Tuesday, May 12, 2009

Dreaming about "extreme customer service"

I do adore David Lee King - his posts and articles always make me think (AND they make me green with envy - why can't he work for MY library system?? Oh yeah, like my system would ever let someone innovative, creative, and daring upset the occasionally cement-like status quo. We're good at lots of stuff - but "change" isn't one of them. Early adaptors we're not).

Read this post about the Darien Library's "extreme customer service." Their catchphrase? "Why would we NOT allow that?" Isn't that astonishing and refreshing? Too often library policy seems specially formulated to NOT allow as many things as possible, and every time another little incident occurs, another negative policy or rule is created.

At the end of the post, King asks:

"Does your library have a core message, and how does that play out? And … does your library lock technology down so much so that it hinders the work of the library? What would happen if you opened that can of worms up? Would any escape? Something to think about…"

I'd love to let out all the worms!!


  1. Yeah, why can't we have children racing around the library like maniacs, jumping off the furniture into piles of stuffed animals? Why can't we have their parents sitting around with laptops, Starbucks, and cell phones, utterly oblivious to the chaos.
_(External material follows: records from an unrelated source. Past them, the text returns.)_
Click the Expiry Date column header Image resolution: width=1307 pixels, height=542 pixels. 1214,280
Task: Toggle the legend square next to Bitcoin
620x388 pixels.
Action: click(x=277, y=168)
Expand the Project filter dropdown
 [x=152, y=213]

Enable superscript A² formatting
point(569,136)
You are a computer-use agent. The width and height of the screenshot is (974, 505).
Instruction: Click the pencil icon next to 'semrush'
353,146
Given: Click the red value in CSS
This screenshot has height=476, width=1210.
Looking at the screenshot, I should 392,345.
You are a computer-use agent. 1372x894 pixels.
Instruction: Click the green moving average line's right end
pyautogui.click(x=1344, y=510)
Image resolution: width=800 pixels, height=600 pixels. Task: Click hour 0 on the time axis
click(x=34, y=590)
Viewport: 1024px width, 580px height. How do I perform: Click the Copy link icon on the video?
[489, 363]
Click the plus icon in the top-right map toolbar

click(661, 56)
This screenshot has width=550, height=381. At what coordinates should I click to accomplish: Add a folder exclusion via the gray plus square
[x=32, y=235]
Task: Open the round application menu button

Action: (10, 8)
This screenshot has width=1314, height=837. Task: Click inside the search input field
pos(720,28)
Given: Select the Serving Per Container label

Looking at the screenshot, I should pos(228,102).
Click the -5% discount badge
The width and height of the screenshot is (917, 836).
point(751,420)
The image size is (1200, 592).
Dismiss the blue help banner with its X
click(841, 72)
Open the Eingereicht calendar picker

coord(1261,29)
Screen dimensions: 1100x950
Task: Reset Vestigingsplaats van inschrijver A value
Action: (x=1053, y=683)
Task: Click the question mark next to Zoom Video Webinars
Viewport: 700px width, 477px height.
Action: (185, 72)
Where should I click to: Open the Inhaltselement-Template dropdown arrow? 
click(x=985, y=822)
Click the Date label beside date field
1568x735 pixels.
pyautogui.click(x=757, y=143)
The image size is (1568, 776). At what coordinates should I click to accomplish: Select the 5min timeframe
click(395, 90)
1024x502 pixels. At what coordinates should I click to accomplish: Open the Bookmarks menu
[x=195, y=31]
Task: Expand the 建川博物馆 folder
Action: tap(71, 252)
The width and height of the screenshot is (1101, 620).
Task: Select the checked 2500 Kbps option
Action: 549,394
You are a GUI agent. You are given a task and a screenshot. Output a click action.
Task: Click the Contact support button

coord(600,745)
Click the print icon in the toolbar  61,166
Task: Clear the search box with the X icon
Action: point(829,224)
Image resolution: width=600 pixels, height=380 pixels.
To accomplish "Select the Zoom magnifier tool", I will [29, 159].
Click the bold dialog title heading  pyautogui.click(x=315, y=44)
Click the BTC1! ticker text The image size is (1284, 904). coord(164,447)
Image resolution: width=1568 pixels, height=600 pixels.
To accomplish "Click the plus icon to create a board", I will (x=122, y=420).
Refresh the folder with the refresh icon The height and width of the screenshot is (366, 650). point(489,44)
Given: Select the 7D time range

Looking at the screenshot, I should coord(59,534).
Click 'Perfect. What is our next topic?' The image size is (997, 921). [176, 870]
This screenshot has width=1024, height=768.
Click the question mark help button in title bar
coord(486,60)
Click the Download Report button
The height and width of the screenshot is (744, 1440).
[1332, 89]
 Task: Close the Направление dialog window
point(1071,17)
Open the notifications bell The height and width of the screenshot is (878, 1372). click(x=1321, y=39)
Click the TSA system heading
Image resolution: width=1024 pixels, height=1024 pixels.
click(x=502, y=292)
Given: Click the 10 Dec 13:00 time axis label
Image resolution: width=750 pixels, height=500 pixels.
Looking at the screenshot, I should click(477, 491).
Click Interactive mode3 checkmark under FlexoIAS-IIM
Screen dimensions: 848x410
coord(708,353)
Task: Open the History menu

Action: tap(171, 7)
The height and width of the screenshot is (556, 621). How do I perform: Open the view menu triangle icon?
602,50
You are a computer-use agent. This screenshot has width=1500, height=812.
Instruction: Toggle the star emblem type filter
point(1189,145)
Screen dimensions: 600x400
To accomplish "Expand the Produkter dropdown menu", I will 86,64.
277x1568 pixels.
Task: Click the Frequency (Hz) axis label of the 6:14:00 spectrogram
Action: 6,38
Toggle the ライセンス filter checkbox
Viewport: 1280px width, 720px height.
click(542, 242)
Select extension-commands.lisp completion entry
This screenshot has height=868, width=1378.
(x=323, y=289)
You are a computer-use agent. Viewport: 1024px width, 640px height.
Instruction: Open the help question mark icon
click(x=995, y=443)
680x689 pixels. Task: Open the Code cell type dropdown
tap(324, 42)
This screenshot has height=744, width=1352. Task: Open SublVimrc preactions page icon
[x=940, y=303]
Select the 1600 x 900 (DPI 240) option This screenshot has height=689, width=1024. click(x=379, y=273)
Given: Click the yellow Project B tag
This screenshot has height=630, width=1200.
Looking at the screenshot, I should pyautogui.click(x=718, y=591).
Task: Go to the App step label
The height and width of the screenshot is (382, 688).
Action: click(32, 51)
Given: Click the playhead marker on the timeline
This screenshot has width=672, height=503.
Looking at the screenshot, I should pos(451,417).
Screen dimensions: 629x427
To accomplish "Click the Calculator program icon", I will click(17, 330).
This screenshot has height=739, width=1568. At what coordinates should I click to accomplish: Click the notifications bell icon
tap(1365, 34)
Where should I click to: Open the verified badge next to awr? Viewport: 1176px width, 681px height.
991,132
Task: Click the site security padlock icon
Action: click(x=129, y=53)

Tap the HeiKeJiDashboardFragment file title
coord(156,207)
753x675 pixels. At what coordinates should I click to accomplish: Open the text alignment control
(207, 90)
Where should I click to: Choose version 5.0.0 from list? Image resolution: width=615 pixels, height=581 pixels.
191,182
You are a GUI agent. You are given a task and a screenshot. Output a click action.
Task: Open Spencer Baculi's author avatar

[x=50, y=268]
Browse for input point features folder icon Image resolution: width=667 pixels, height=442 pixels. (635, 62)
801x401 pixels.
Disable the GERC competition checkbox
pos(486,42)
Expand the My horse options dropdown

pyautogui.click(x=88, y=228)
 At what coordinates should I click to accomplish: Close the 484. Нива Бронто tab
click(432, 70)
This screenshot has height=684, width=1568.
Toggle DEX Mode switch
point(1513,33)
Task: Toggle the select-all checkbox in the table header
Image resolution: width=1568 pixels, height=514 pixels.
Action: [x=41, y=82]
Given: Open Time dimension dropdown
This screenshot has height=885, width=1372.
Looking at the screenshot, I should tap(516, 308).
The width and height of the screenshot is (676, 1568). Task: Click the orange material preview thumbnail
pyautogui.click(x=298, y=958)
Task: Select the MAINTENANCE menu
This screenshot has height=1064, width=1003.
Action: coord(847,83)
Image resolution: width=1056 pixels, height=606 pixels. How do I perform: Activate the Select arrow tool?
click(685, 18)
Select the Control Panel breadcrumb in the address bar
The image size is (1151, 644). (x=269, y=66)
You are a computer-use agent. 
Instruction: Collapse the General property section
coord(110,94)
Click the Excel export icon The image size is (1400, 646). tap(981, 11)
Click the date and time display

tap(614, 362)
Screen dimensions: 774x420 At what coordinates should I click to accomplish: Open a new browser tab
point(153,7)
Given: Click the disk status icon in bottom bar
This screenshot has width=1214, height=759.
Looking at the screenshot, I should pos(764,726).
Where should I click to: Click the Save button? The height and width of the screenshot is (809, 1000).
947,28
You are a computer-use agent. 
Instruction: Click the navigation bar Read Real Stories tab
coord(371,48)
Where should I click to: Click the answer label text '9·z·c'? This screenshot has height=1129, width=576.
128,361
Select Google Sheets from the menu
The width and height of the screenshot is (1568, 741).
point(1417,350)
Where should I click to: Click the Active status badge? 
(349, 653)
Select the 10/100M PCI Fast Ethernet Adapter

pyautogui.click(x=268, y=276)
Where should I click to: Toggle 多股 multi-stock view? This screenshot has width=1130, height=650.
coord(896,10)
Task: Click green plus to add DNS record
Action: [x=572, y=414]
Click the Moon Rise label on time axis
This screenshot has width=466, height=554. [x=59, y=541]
Why shouldn't people be allowed to cut the pictures out from the books or highlight passages or change the baby's diapers on one of the couches? Eva, I'm all for customer service, but c'mon. People are beginning to treat every single place they go to like it's their own livingroom (or, I have to assume, WORSE than their own livingroom). What's wrong with having a place that people can visit to used shared materials and engage in quiet, indoor behavior?

  2. I have to hope there's a happy place somewhere between keep off the grass and utter chaos. Not EVERYTHING should be allowed, and certainly not behavior that damages library property or disturbs people. But it isn't helpful to staff or customers to have an administrative policy of always saying "no" immediately, without thinking - "wait, why shouldn't we offer that service?" There might be a good reason why not - but again, it might be worth a try.

    We're not doing brain surgery here. No one is going to die if we take a risk now and then.